Source passage:
- - - - -

The user is also presented with a simple timeline interface to the playback functions. This timeline panel offers the user several kinds of control that are not available with the direct selection interface described above. For instance, gross controls such as going to a general portion of the recording (say, "2/3 of the way in") or starting and stopping the session playback, but also finer-grained control such as hopping forward or backward several seconds to catch an unintelligible utterance.
Oftentimes, much of the graphical activity that constitutes the indices of side-effect markers comes after the event--making notes about a point that was made, or sketching a suggested solution. We added a feature that blurs the boundary between Tivoli as a side-effect indexer and as an intentional indexer. Users can insert a sort of temporal bookmark, a graphical object whose primary purpose is to initiate later replay from its creation time. These graphical objects display as a clock face (showing the time that they were created, often allowing users to see the progression of a discussion) and often further serve as bullets in list items (Fig. 4). These clockmarks have become very popular graphical elements, strewn throughout the pages of Tivoli.
A simple interface, especially designed for portable computers, has been built for notetaking with an Emacs connected to WhereWereWe (this has been dubbed WEmacs). In this interface, the user can "make a note" about something in the current Session(12) by typing a particular keystroke (currently Tab). WEmacs generates an Event whose start time is the current time and whose duration is zero; this Event is now in the WhereWereWe database for later use by browsers. WEmacs currently represents this Event as a distinguished line of characters (a "timestripe") in the buffer. Whenever an additional timestamp is indicated, the editor submits the region between it and the previous one as an annotation (which goes onto the event's property list) on the prior Event. Submitting the Event does not preclude further changes; saving also parses the entire buffer and updates the annotations (as well as saving enough other pertinent information so that the Session can be revisited later). Playback works similarly; WEmacs' algorithm looks back for the previous Event string and begins play from the corresponding Event.
Figure 5. Emacs' WhereWereWe mode, showing the timestamping
character strings and user annotations.
WEmacs also interacts directly with Tivoli, using an ILU interface exported for external control of the application. When WEmacs is in automatic update mode, each time the user enters a tab character, in addition to submitting the previous annotation to the WhereWereWe database, the event is "beamed" to the LiveBoard, appearing on the current Tivoli page, further denoted by one of the clock objects (set to the event's initiation time from its timestripe) discussed above. If necessary, Tivoli scrolls to assure that the beamed text is visible.
The WEmacs user is also provided with other controls of the Tivoli application. Scrolling and page changing are available to the seated user; this can be very convenient for reflecting (even initiating) agenda progress in meeting settings, or when preparing to go to the board for pen-based drawing activity.
WEmacs also functions in the retrieval setting, both as a text editor for refining meeting notes, and as a method for controlling the session appliances.

- - - - -

Extracted data:
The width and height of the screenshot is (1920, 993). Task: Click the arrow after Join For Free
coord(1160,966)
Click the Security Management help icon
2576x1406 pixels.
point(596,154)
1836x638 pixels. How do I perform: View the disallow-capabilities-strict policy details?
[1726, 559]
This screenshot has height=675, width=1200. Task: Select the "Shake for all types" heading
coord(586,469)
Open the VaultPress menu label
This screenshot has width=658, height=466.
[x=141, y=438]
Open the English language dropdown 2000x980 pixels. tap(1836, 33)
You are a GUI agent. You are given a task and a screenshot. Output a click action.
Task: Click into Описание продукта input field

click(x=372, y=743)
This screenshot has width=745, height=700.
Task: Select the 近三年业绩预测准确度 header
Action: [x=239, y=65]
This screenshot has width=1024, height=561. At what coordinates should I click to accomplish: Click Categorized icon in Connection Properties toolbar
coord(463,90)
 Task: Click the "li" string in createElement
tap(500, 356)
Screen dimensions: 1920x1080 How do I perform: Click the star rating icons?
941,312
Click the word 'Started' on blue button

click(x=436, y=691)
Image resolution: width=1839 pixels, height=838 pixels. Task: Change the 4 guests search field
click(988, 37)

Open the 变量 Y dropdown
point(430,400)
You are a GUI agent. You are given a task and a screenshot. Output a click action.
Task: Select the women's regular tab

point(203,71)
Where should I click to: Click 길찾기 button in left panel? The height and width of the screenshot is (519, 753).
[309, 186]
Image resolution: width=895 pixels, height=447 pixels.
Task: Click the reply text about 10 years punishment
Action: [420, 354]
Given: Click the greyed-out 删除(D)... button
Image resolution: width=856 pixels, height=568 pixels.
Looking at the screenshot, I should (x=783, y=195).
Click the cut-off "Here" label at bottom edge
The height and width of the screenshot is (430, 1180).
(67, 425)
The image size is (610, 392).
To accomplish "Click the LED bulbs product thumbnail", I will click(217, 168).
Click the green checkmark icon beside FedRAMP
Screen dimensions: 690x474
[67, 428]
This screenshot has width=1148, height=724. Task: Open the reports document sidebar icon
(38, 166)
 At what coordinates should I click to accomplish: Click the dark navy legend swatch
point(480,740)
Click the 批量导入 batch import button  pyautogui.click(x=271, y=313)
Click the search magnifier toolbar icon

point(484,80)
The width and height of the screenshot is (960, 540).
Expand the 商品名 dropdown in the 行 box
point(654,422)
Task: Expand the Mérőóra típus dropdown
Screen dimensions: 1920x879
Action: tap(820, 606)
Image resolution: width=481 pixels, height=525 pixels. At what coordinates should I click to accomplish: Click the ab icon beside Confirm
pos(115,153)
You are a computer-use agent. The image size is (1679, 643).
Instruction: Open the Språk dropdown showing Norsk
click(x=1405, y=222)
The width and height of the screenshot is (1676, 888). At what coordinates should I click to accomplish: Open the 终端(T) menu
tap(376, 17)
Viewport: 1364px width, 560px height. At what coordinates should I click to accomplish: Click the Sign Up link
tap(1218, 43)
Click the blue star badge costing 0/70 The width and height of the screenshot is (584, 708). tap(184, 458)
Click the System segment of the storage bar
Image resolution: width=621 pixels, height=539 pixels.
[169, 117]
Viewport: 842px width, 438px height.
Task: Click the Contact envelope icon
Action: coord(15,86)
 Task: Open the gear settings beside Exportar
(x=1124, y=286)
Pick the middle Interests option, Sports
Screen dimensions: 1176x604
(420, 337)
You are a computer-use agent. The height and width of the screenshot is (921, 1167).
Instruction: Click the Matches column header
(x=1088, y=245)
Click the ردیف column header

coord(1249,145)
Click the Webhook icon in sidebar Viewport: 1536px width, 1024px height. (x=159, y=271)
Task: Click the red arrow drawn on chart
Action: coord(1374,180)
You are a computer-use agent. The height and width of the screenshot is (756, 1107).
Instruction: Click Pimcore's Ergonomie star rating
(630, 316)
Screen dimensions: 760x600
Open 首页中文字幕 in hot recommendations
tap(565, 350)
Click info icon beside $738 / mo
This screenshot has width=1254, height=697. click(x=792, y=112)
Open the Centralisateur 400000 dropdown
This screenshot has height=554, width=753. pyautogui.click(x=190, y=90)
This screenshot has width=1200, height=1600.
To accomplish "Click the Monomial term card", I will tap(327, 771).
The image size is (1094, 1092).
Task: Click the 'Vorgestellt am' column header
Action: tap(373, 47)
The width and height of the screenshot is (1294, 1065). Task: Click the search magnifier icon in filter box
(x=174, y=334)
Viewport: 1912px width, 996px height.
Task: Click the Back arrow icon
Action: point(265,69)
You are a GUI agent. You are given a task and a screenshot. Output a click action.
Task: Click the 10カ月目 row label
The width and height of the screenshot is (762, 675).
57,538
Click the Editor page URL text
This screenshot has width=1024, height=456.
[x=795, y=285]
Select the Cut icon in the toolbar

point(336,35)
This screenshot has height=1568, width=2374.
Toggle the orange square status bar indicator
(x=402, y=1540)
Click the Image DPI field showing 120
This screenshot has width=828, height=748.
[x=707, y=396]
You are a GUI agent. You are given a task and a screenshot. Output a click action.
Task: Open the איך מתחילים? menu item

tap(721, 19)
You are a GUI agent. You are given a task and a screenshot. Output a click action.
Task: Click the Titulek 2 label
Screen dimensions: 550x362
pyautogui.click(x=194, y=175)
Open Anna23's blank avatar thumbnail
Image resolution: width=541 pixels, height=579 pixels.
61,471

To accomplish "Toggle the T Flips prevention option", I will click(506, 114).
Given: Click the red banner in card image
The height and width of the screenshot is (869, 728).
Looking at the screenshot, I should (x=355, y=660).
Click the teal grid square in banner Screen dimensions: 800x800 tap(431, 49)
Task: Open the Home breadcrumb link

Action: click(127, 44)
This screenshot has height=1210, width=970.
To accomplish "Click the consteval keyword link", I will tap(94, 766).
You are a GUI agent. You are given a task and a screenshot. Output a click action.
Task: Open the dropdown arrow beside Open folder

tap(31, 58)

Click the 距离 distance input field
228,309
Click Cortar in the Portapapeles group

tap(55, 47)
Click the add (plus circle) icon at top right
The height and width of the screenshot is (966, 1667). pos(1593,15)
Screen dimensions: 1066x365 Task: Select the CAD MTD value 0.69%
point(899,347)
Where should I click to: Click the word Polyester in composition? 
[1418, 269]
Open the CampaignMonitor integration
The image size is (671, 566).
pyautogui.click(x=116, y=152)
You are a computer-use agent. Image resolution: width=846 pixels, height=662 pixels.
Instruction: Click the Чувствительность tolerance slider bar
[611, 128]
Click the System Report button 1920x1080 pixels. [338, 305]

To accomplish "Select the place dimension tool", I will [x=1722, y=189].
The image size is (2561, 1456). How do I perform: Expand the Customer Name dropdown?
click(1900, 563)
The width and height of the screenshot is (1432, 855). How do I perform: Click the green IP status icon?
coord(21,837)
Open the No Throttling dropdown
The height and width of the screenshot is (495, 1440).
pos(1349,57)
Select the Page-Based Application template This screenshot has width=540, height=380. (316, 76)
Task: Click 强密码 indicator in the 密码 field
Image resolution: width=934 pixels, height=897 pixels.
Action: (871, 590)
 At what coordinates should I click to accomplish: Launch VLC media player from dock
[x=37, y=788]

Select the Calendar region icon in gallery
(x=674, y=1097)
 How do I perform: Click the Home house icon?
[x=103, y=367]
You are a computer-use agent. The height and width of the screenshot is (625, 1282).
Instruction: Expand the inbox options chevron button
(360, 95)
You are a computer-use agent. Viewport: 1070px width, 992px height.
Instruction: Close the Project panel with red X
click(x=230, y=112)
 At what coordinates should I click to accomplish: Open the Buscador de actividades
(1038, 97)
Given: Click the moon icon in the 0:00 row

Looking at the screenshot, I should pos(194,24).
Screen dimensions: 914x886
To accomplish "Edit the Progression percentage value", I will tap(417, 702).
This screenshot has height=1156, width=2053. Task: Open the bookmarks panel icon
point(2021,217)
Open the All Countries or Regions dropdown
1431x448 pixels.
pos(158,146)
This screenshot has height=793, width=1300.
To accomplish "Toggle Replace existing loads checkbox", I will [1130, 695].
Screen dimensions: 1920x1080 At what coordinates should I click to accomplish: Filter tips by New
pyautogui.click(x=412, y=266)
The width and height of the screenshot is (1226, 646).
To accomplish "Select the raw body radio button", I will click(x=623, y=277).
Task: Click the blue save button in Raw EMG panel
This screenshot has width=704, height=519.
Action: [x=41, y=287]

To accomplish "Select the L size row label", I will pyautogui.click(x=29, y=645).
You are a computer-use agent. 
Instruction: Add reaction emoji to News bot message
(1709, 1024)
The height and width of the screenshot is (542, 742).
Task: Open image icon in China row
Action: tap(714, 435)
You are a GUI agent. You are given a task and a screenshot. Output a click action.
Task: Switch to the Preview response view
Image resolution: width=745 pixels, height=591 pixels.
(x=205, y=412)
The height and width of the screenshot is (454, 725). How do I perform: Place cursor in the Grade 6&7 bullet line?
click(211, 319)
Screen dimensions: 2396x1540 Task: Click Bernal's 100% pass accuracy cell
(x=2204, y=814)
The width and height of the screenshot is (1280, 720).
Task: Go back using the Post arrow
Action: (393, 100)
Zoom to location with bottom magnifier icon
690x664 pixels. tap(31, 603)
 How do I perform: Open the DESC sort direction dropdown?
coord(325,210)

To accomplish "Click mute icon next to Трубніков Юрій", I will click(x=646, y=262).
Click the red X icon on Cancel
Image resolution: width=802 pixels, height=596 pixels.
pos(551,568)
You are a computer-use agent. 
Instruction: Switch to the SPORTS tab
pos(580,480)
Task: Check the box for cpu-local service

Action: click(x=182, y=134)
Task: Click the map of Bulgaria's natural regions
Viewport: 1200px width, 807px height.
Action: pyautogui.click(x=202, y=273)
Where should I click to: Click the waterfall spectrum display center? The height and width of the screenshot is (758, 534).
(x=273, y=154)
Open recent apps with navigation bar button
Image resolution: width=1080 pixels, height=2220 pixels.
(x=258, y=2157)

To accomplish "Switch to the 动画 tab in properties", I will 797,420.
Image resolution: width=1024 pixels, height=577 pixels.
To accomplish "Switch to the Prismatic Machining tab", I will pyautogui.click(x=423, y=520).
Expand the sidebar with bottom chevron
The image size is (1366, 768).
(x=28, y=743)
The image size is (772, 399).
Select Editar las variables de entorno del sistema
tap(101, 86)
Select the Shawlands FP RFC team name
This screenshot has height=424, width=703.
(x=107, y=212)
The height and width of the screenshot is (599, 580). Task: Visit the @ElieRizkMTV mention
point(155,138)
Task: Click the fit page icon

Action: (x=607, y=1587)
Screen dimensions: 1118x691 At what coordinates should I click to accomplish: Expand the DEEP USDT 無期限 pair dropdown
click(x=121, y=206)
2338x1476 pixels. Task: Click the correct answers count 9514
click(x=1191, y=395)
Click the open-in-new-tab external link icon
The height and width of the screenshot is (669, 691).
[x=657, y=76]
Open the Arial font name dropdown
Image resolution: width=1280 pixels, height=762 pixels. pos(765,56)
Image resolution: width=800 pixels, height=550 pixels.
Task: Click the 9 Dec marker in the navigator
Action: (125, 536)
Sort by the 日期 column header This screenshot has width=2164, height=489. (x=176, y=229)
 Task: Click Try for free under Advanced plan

- - - - -

Work to do: Please carry on the passage about WEmacs and Tivoli from the point where it stops.

Written reply:
In our domain, only one person was taking notes; and thus all the notetaking indices reflected that one person's point of view. In many situations, such as less constrained discussions or brainstorming, it may be important to see the activity from multiple points of view. This suggests a multiplicity of various kinds of devices that give each individual participant the capability to take notes and create indices.
Another limitation that seemed reasonable in our domain was that we focused only on recording audio, under the assumption that most of the content of the activity was carried in the audio. This is not true in many situations, such as engineering design, where physical artifacts play a crucial role in the activities. Even in our domain, there are many indexical actions, such as pointing to a particular point in a document during the discussion, that we do not capture. While the WhereWereWe infrastructure supports video capture and playback, the storage requirements were deemed prohibitive for the many hours of recording we anticipated. We look forward to improved support for video, and foresee interesting challenges in effectively utilizing video in these multi-participant settings.
In our domain, indices are created manually at a fairly coarse grain--notes are taken at one per minute at the fastest--and long periods of time can go by without any indices being created. More complete and finer indices can be produced by analyzing the audio to identify the speakers, which is also important since people often tend to orient to who said what.
It is on the access side that perhaps the broader opportunities lie. In our domain, there is a particularly demanding access task--generate a detailed summary of the content of the discussion. As we have noted, this is a costly process. But users might access captured materials for quite different reasons. One may want to quickly "skim" a session to be reminded of what transpired (e.g., in preparation for another meeting). Another may want to find information germane to a new IP they're considering. These suggest tools geared for skimming (e.g., Arons' Speech Skimmer [1993]) or searching.
One crucial variable that affects the nature of the access task is whether the person was present at the captured activity or not. One who was at the captured session can rely on a myriad of remembered cues (e.g., the interesting part happens right after John left the meeting). The person who was not there is "flying blind" and will place greater reliance on the captured indices. This variety has numerous user interface implications, and needs to be explored.
Thus far, textual documentation has been the dominant product of the captured activity. But there is wide variety of different kinds of multimedia documentation of collaborative activities. Creating a detailed textual summary is a demanding task, whereas creating a few pointers to the highlights of an activity might be much easier to do; and may be just as useful for many situations. The spectrum of possibilities needs to be explored.
Although these opportunities for further use are attractive, they must be approached with a sensitivity to issues of security, access, and context. The users supported by the current system speak freely in the capture setting, knowing that only Ron has later access to their comments. If a change to this situation is being considered, we must respect the privacy of our users, and make clear the range of reuse that is possible. We also believe that material of this sort could be damaging (and/or useless) if it is decontextualized, so we face further challenges as we attempt to broaden the scope of this work.
The MarkTab application uses a unistroke alphabet recognizer [Goldberg and Richardson, 1993] to allow free text entry on the Tab's touch-sensitive screen, and the Tab's simple 3-button arrangement for control. The user can think of the MarkTab application as a recipe box of 3x5 cards, one card for each event--cards that may additionally be sorted (at creation time) into categories. One of the two buttons on the Tab cycles through the categories, another signals an event and gives the user a blank card of the category that was selected when the event button was depressed. The user then uses the stylus to jot down, with unistrokes, an arbitrarily detailed textual annotation about the event in question and indicates (with a soft button) that she is done.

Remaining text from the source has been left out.